The first dataset (*Mazzatorta* dataset for further reference) originates from
the publication of [@mazzatorta08]. It contains chronic (> 180 days) lowest
observed effect levels (LOAEL) for rats (*Rattus norvegicus*) after oral
(gavage, diet, drinking water) administration.  The Mazzatorta dataset consists
of `r length(m$SMILES)` LOAEL values for `r length(unique(m$SMILES))` unique
chemical structures.

### Swiss Federal Office dataset

Elena + Swiss Federal Office contribution (input)

The Swiss Federal Office dataset consists of `r length(s$SMILES)` LOAEL values
for `r length(unique(s$SMILES))` unique chemical structures.

### Preprocessing

Chemical structures in both datasets were initially represented as SMILES strings
[@doi:10.1021/ci00057a005]. Syntactically incorrect and missing SMILES were
generated from other identifiers (e.g names, CAS numbers). Unique smiles from the OpenBabel library [@OBoyle2011] were used for the identification of duplicated structures. 

Studies with undefined or empty LOAEL entries were removed from the datasets. LOAEL values were converted to mmol/kg_bw/day units. For prediction, validation and visualisation purposes -log10 transformations are used.

David: please check if we have missed something

### Derived datasets

Two derived datasets were obtained from the original datasets: 

The *test* dataset contains data of compounds that occur in both datasets. Exact duplications of LOAEL values were removed, because it is very likely that they originate from the same study. 
The test dataset has `r length(t$SMILES)` LOAEL values for `r length(unique(t$SMILES))` unique chemical structures.

The *combined* dataset is the union of the Mazzatorta and the Swiss Federal Office dataset and it is used to build predictive models. Exact LOAEL duplications were removed, as for the test dataset.
The combined dataset has `r length(c$SMILES)` LOAEL values for `r length(unique(c$SMILES))` unique chemical structures.

Algorithms
----------

In this study we are using the modular lazar (*la*zy *s*tructure
*a*ctivity *r*elationships) framework [@Maunz2013] for model
development and validation.

lazar follows the following basic workflow: For a given chemical
structure lazar 

- searches in a database for similar structures (*neighbors*)
with experimental data, 
- builds a local QSAR model with these neighbors
and 
- uses this model to predict the unknown activity of the query
compound.

This procedure resembles an automated version of *read across*
predictions in toxicology, in machine learning terms it would be
classified as a *k-nearest-neighbor* algorithm.

Apart from this basic workflow lazar is completely modular and allows
the researcher to use any algorithm for similarity searches and
local QSAR modelling. Within this study we are using the following
algorithms:

### Neighbor identification

Similarity calculations are based on MolPrint2D fingerprints [@doi:10.1021/ci034207y] from the OpenBabel chemoinformatics library [@OBoyle2011].

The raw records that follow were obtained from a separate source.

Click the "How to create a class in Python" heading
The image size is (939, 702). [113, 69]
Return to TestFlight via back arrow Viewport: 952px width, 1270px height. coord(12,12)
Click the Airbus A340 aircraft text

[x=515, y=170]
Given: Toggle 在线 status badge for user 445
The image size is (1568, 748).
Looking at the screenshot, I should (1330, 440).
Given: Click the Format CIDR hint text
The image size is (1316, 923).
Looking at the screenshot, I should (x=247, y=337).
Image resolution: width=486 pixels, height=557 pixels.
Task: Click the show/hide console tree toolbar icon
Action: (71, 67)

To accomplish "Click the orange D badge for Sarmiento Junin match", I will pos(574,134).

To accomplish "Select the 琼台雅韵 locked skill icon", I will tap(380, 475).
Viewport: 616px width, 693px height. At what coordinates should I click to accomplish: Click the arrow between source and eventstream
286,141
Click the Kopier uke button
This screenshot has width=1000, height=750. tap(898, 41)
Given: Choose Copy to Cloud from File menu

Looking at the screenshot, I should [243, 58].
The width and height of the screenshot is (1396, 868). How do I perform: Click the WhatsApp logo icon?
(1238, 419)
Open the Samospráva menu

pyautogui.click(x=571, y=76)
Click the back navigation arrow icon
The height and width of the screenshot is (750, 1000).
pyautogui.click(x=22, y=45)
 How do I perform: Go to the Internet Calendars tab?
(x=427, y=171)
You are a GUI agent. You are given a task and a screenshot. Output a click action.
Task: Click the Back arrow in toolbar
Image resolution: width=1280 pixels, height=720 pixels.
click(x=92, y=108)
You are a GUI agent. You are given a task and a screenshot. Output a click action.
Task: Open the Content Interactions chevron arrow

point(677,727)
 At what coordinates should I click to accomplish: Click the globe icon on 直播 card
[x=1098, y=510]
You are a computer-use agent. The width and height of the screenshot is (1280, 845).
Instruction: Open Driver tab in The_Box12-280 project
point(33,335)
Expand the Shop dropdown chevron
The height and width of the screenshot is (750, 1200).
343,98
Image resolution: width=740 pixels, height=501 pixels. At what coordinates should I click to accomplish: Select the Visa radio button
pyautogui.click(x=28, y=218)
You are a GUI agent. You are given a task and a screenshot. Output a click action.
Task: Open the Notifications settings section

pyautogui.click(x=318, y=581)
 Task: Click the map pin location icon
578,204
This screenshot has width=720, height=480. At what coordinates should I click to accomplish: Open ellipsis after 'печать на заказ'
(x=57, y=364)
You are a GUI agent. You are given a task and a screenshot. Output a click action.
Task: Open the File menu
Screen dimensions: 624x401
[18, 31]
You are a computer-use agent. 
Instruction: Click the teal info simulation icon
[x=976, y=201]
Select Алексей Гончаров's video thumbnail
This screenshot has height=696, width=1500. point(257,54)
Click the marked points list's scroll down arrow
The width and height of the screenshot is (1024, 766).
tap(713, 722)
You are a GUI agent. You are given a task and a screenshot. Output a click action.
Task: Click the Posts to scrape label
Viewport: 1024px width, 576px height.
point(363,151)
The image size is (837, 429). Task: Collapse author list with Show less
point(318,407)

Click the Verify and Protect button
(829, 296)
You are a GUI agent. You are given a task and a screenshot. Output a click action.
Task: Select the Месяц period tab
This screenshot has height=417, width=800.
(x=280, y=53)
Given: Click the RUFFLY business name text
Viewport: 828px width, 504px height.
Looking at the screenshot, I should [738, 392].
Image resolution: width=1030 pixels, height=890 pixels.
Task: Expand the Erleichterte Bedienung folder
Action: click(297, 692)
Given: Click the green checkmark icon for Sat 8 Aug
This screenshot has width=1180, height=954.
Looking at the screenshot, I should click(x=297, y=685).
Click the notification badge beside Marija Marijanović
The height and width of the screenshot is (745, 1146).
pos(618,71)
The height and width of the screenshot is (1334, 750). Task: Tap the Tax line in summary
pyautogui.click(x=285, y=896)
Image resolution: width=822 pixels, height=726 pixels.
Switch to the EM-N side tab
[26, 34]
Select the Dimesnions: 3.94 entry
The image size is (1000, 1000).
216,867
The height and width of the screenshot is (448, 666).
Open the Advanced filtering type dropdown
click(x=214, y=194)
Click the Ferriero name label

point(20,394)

The MolPrint2D fingerprint uses atom environments as molecular
representation, which resemble basically the chemical concept of
functional groups. For each atom in a molecule it represents the
chemical environment using the atom types of connected atoms.

MolPrint2D fingerprints are generated dynamically from chemical structures and do not rely on predefined lists of fragments (such as OpenBabel FP3, FP4 or MACCs fingerprints or lists of toxocophores/toxicophobes). This has the advantage the they may capture substructures of toxicological relevance that are not included in other fingerprints.
Preliminary experiments have shown that predictions with MolPrint2D
fingerprints are indeed more accurate than other OpenBabel fingerprints.

From MolPrint2D fingerprints we can construct a feature vector with all
atom environments of a compound, which can be used to calculate chemical
similarities.

[//]: # https://openbabel.org/docs/dev/FileFormats/MolPrint2D_format.html#molprint2d-format

The chemical similarity between two compounds A and B is expressed as the
proportion between atom environments common in both structures $A \cap B$ and the
total number of atom environments $A \cup B$ (Jaccard/Tanimoto index, [@eq:jaccard]).

$$ sim = \frac{|A \cap B|}{|A \cup B|} $$ {#eq:jaccard}

A threshold of $sim < 0.1$ is used for the identification of neighbors for local QSAR models.
Compounds with the same structure as the query structure are eliminated from the neighbors to obtain an unbiased prediction.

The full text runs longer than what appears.